Huang: Two factors contribute to the problem of population aging. The first is increasing longevity. The second is the decline in the working-age population. It’s a good thing that people are living longer. It’s an affirmation of our past social and economic progress. So, the real problem is low fertility, which threatens our future.

Decades of population control have kept the fertility rate suppressed. A shrinking working-age population will tip the balance of the social security system, and deprive the future economy of a young and plentiful labor force. That’s why we need to remove population controls. It won’t immediately fix population aging, but it’s about the long-term future of the country.

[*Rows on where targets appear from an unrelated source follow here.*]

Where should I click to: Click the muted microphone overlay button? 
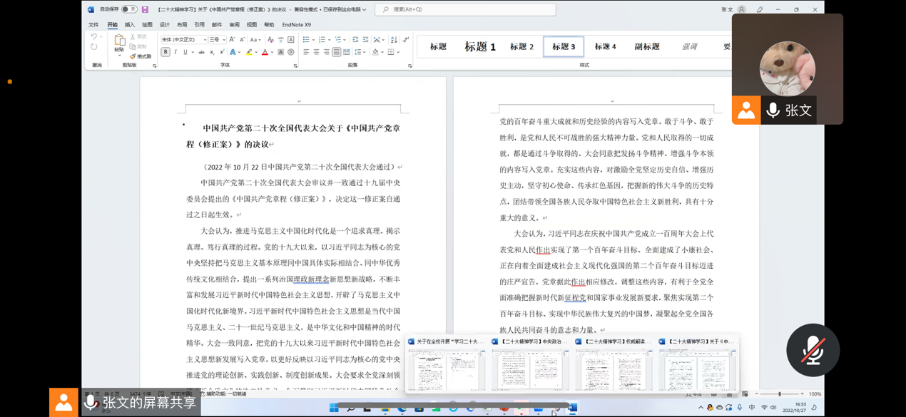[813, 350]
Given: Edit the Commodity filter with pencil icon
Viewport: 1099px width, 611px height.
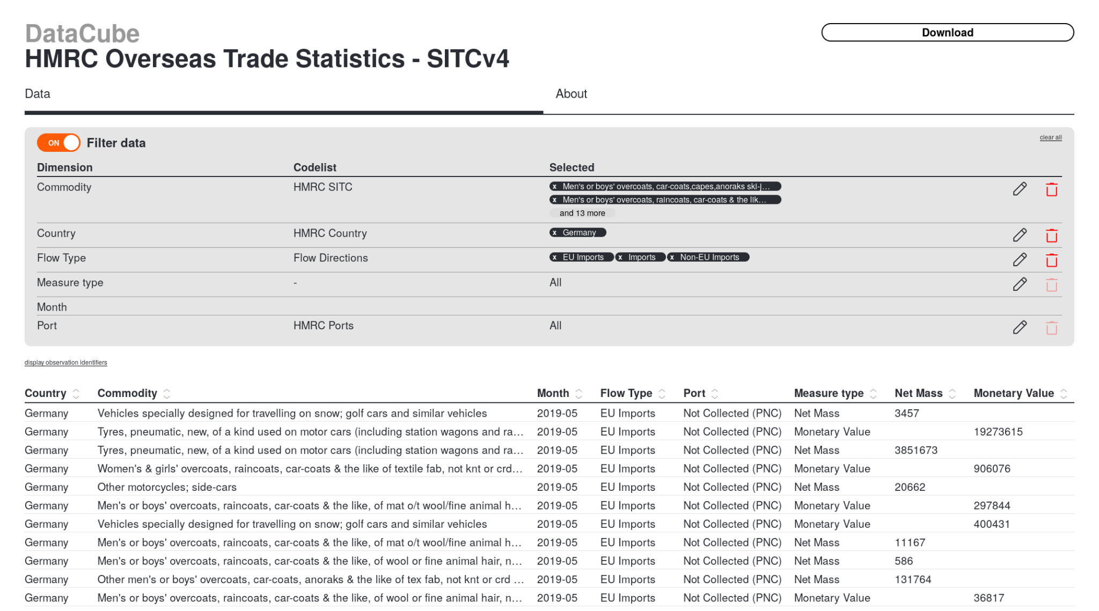Looking at the screenshot, I should click(1020, 189).
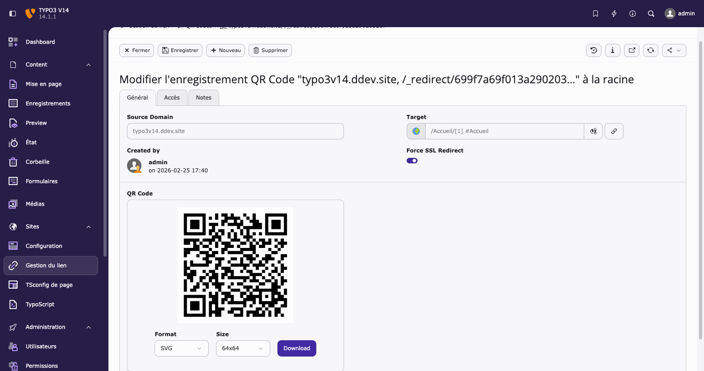
Task: Open the Size dropdown showing 64x64
Action: click(243, 348)
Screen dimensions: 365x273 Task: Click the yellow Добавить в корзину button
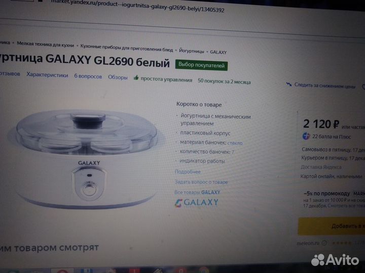(331, 226)
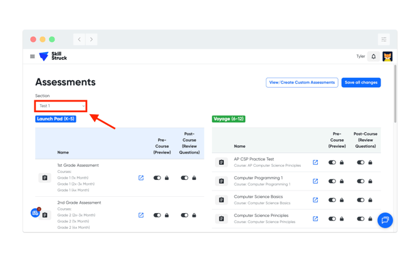Select the Voyage (6-12) tab label
The image size is (420, 262).
229,118
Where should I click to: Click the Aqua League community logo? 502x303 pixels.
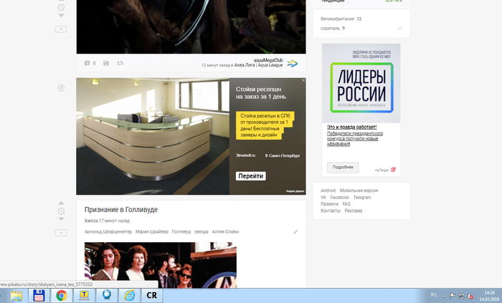click(292, 64)
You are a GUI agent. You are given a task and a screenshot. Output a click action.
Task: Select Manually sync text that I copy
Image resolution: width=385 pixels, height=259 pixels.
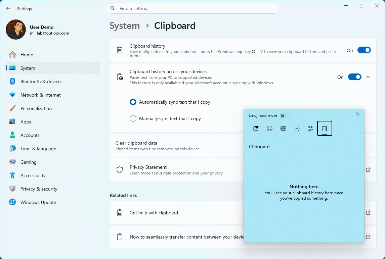(x=133, y=118)
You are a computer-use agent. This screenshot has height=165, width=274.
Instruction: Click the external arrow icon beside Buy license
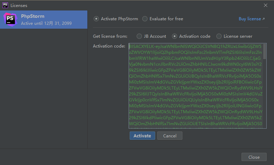pos(264,19)
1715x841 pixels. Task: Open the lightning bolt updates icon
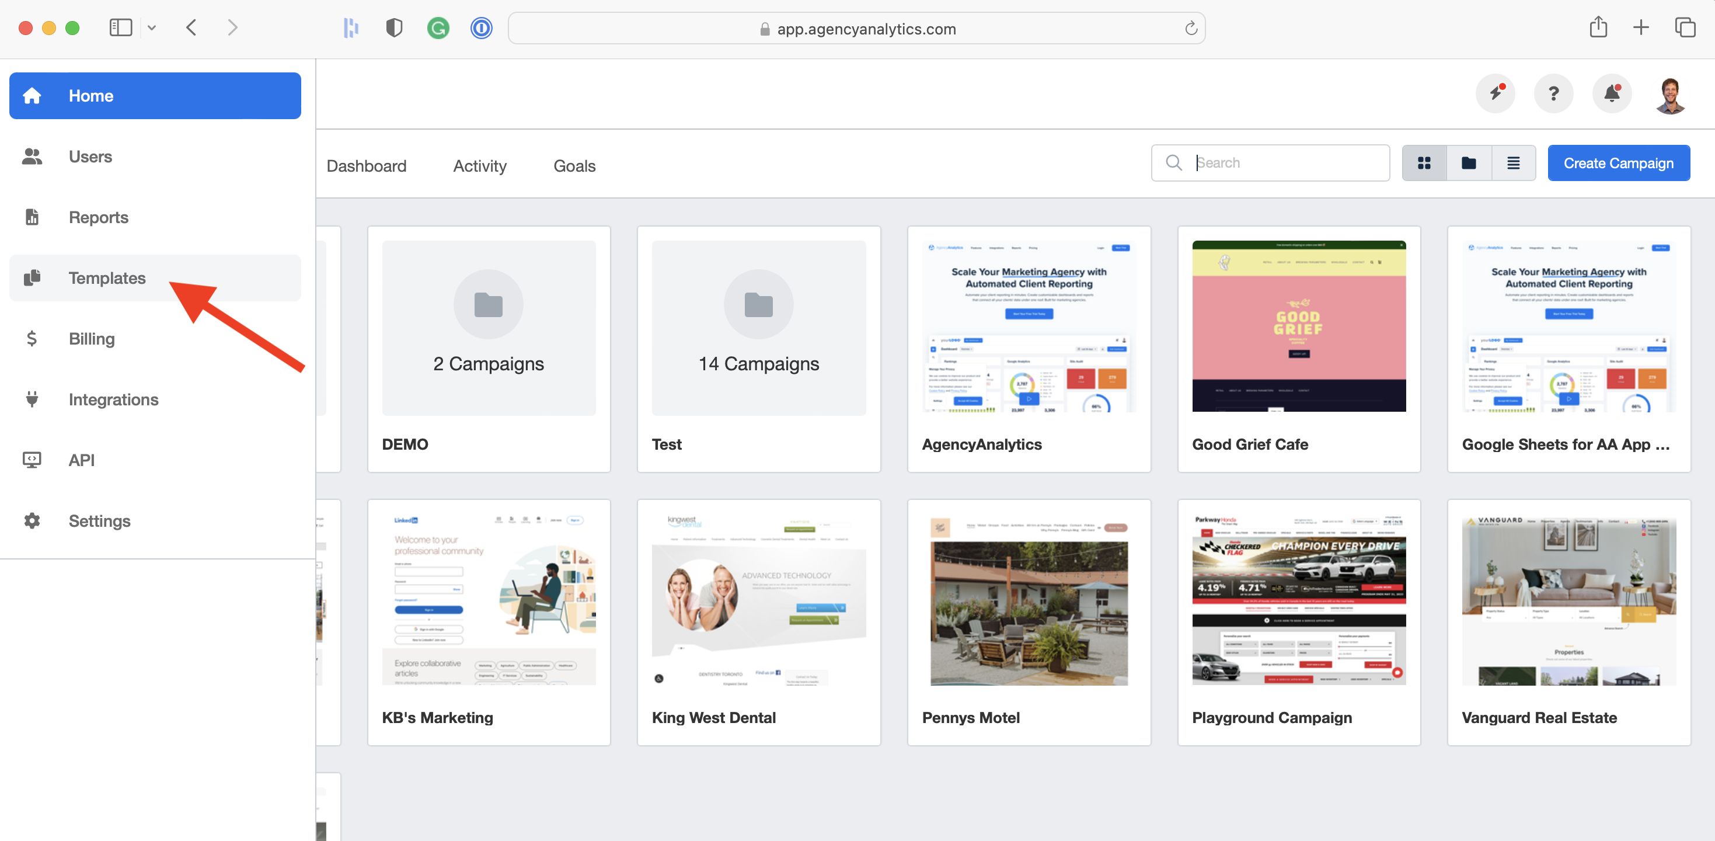point(1495,93)
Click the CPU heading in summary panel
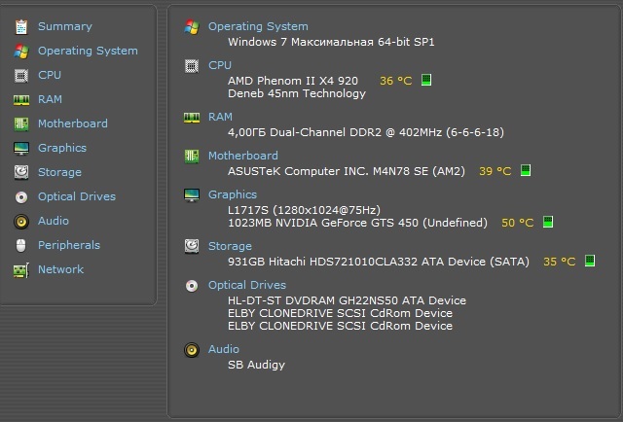 pyautogui.click(x=220, y=65)
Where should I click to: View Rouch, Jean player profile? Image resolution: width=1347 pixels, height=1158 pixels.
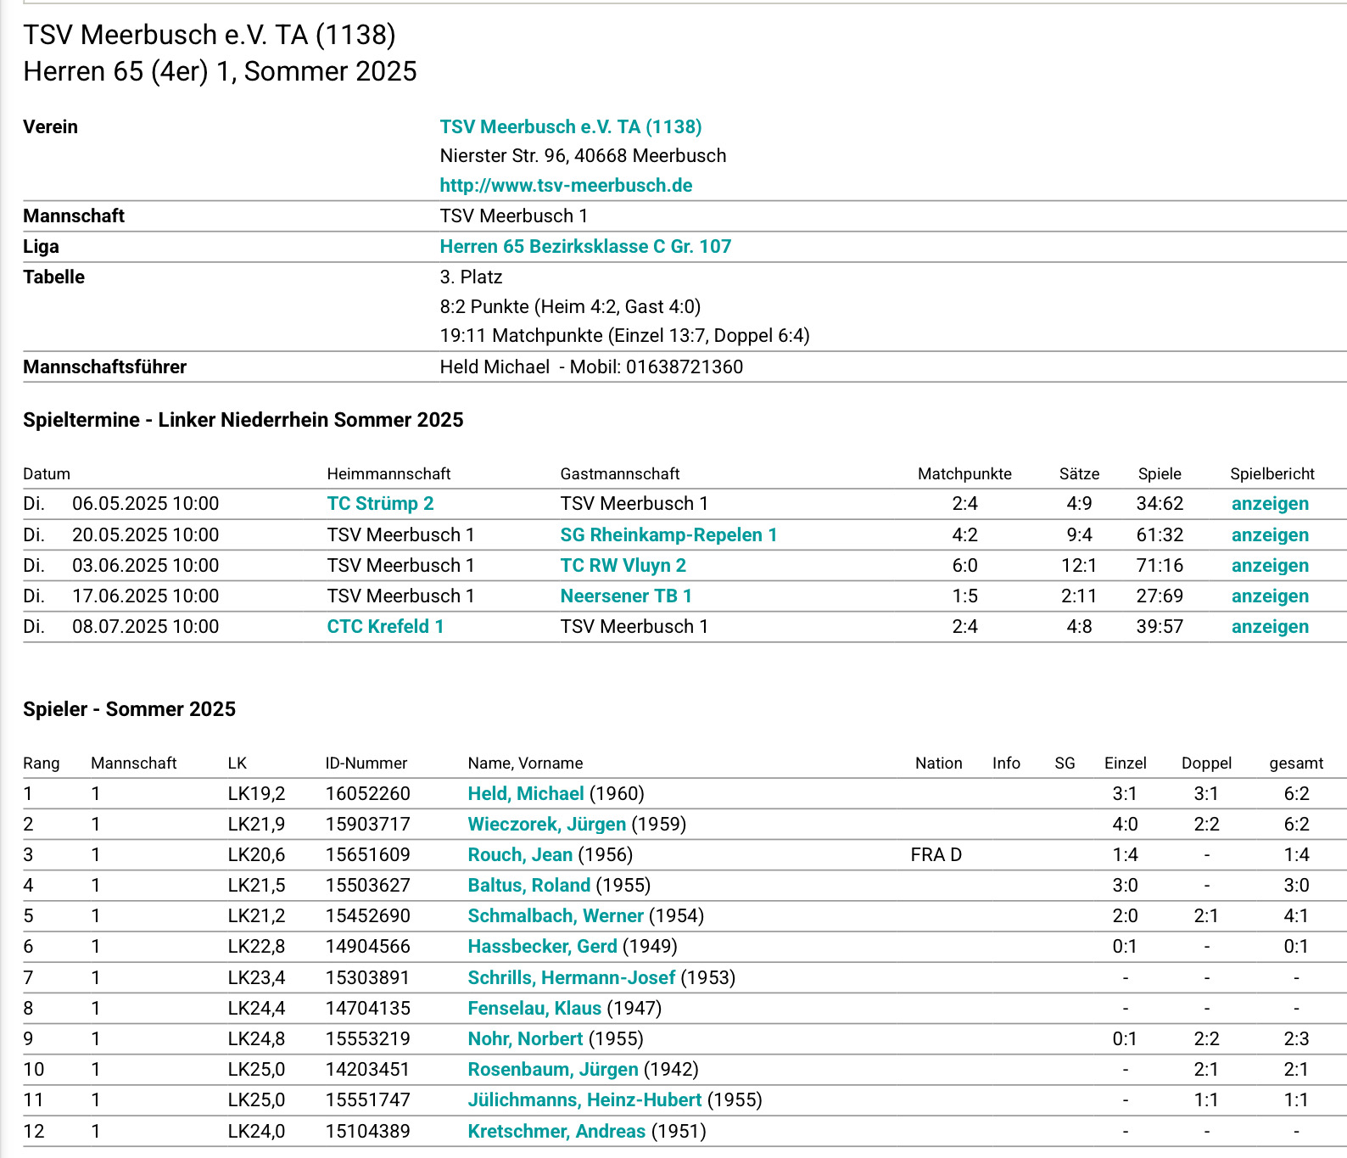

What’s the relationship between population size and innovation?

Zuo: No one really knows. Studies have shown that for an average person, creativity peaks around the age of 40. Ageist as it may sound, a population with a huge percentage of old people probably is not as innovative as it would be with a younger population. On the other hand, population aging can stimulate innovation in unexpected ways. A society grappling with the burgeoning burdens of elderly care will be more incentivized to find solutions. We’ll soon see how things unfold in different parts of the world.

Huang: Innovation comes from demand. A large, diverse, and dynamic market boosts competition, incubates talent and creates new demand in more new areas. Also, in areas that require intensive early-stage capital investment, such as artificial intelligence or new energy, populous countries with a large and vibrant economy are more likely to come up with the massive financial, technological, and social resources needed.

Not everyone agrees with this. Switzerland and Scandinavian countries are very small, but they are rich and technologically advanced. This, however, does not run counter to my argument. Their achievements are, in fact, the due result of their close connection to the EU, in which commercial, academic, and cultural exchanges take place in a pretty much borderless fashion.

This shows the importance of connectivity. The easier it is for people to connect with each other, the wider their interpersonal networks, the more knowledge sharing and idea exchange. I have believed in this since when I was studying in the US, and I’ve seen this happening now in China too.

What’s next for population policy?

Zuo: I think we should strive for “reproductive autonomy.” Each couple should decide for themselves when to have children and how many to have. And as soon as possible. The two-child policy emerged very quickly, and I believe we can do it again. We should focus on encouraging births and improving the quality of the labor force.

Huang: I believe all restrictions should and will be removed. Low fertility is a time bomb. Next year’s census data will give policymakers a better idea of specific steps. But the urgency of encouraging births is plain to see.